CHAPTER LV.
Father Garnet did not go nearer London than Gothurst, in Buckinghamshire, between ten and fifteen miles distant from Great Harrowden.
We know that he was at Gothurst when Catesby was there, on Tuesday, the 22nd of October, one day after the date of the post scriptum mentioned in the last chapter. Probably the post scriptum of the 21st October was written at Gothurst and not at Great Harrowden, though the letter itself of the 4th October undoubtedly was penned at Harrowden, between ten and fifteen miles distant from Gothurst, as just remarked.
The Honourable Anne Vaux, whose maternal grandfather was Sir Thomas Beaumont, Master of the Rolls, was a level-headed woman of acute mental perceptions as well as of great moral ardour and intense spiritual exaltation.[A]
[A] The psychologist will have observed that these qualities are not seldom combined in a certain order of minds. Cf., Shakespeare’s “great wits to madness are near allied” — some thinkers will be inclined to say.
Miss Vaux was allied to both Catesby and Tresham, and their words, and still more their doings, during the few months then last past, had been not unnoticed by her. She evidently had that strange premonitory foreboding, that curious sense of swift approaching doom, which have marked all tragedies written or unwritten since the world began.
Moreover, the large number of cavalry horses in the stables of Norbrook and Huddington (those places being her
fellow-pilgrims’ and her own places of sojourning when en route for Holywell) had alarmed Anne Vaux’s imagination. And in reply to the lady’s anxious inquiries she had been told by her iniquitous, head-strong connections — Catesby and the rest — that the horses were wanted for the troop of horse whereof Catesby was to be in charge, with King James’s permission, in aid of the cause of the Spanish Archdukes in the Low Countries, then still in rebellion against the Spanish sovereignty.

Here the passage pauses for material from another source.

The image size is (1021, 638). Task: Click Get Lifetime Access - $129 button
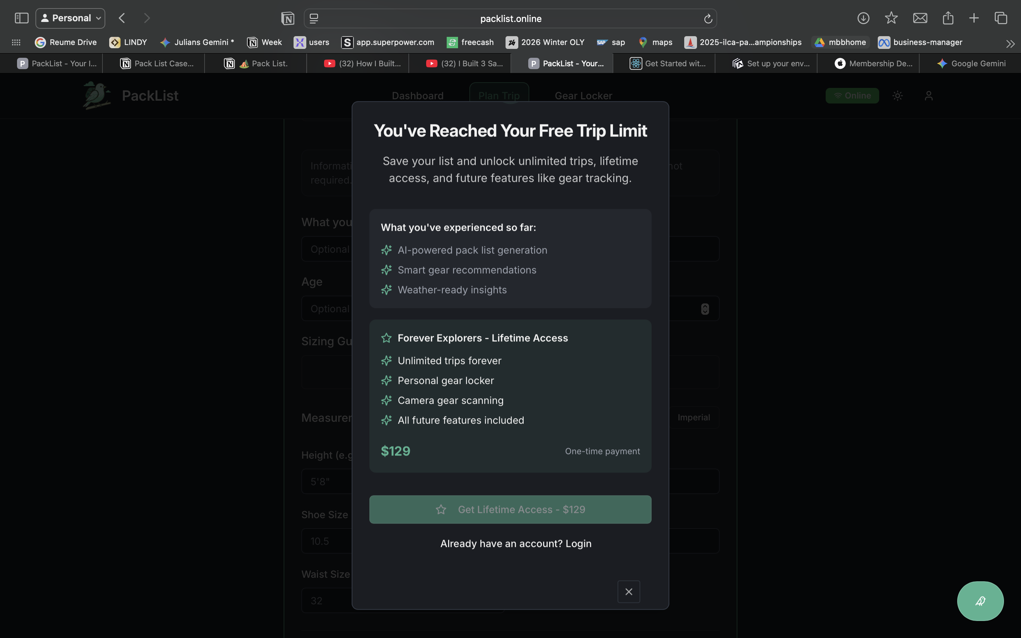point(510,509)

Again; at either Harrowden or Gothurst, Miss Vaux sought out her father’s friend, and her own honoured and beloved spiritual counsellor, the chief of the English Jesuits, and told him that she feared that some trouble or disorder was a-brewing; and, moreover, that some of the gentlewomen, namely, the wives of the conspirators, “had demanded of her where they should bestow themselves until the burst was past in the beginning of the Parliament.”